Last year he became the chief suspect when a koala vanished from Los Angeles zoo on a night when surveillance video and GPS data put him at the scene of the crime, but the city rallied behind him and he was allowed to stay.
Beth Pratt-Bergstrom, California director of the National Wildlife Federation, says that Angelenos see themselves in P-22’s story. He is a migrant in a city of migrants who wandered from the Santa Monica mountains to the park, crossing two busy freeways in the process, only to find himself stranded and cut off from potential mates. “Who can’t relate to being dateless and stuck by traffic?” she says.

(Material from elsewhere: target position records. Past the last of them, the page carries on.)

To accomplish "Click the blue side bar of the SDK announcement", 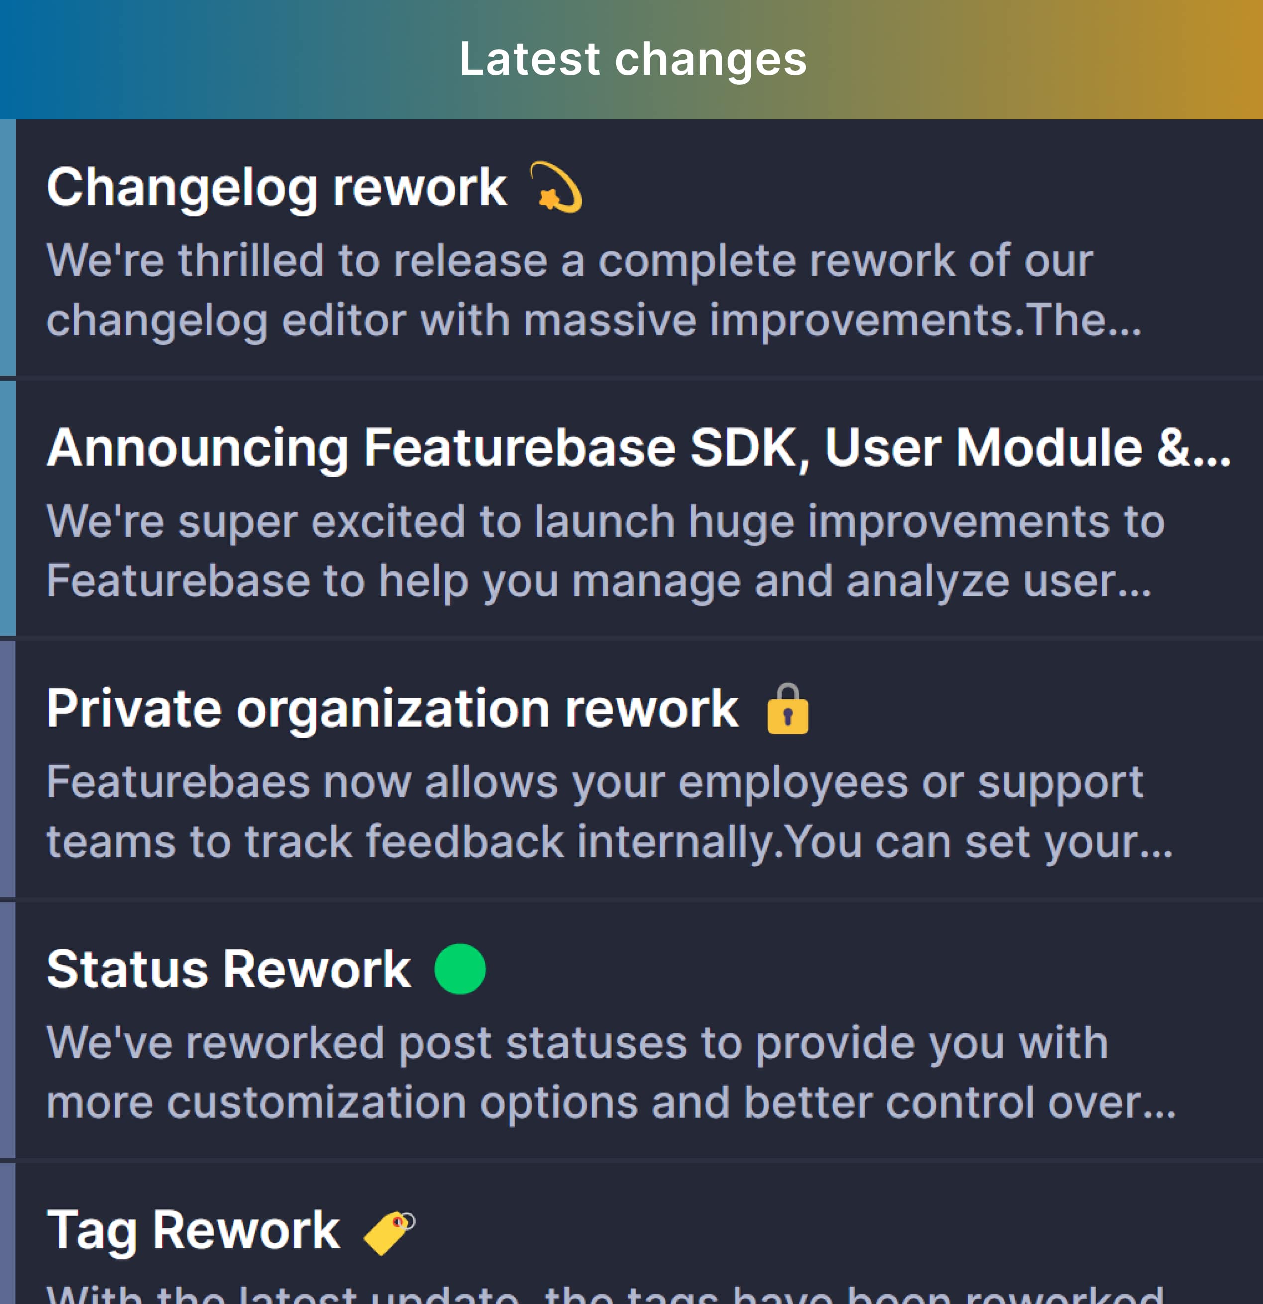I will click(x=7, y=508).
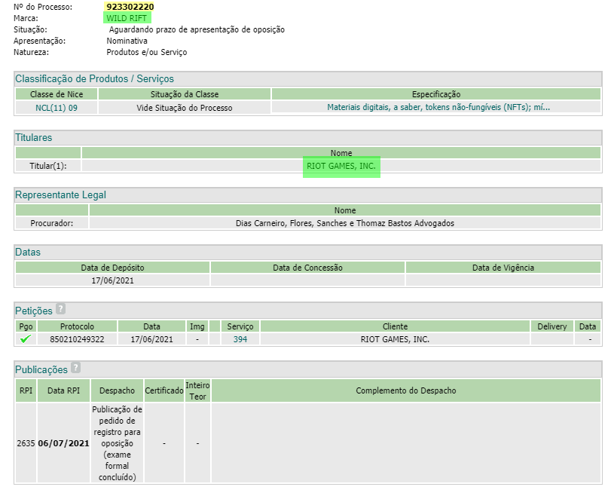The width and height of the screenshot is (611, 493).
Task: Open the truncated specification text 'Materiais digitais'
Action: coord(438,107)
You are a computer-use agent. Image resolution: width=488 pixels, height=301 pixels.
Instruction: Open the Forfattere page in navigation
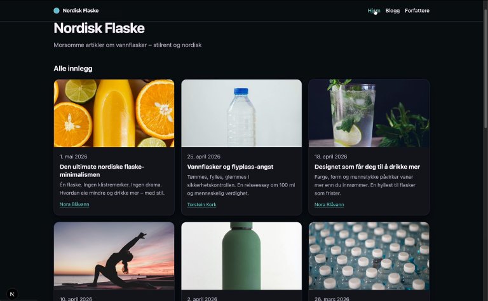coord(417,11)
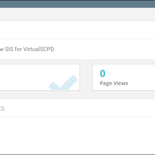Click the word Page in the card
155x155 pixels.
tap(106, 84)
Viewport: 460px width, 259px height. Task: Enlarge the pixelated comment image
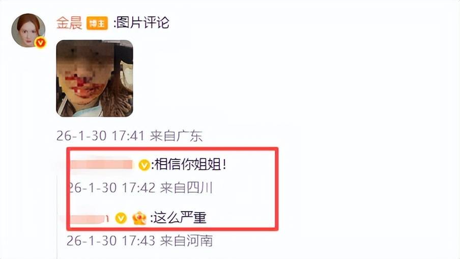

Tony Lee, director of the documentary, was beguiled by the romance of P-22’s story. “He’s the poster cat for urban survival.” P-22 now has his own Facebook, Twitter, Instagram and Tinder accounts — all maintained by Ms Pratt-Bergstrom, who has become so absorbed in the cause that “my husband feels like I’m having an affair”. She carries a giant cardboard cutout of the cat in her car and has a tattoo of his face on her left upper arm. In the film she compares P-22’s pioneer spirit to Neil Armstrong stepping on to the moon. She is trying to raise $50 million for a wildlife bridge across the 101 freeway. She is $47 million short, but optimistic.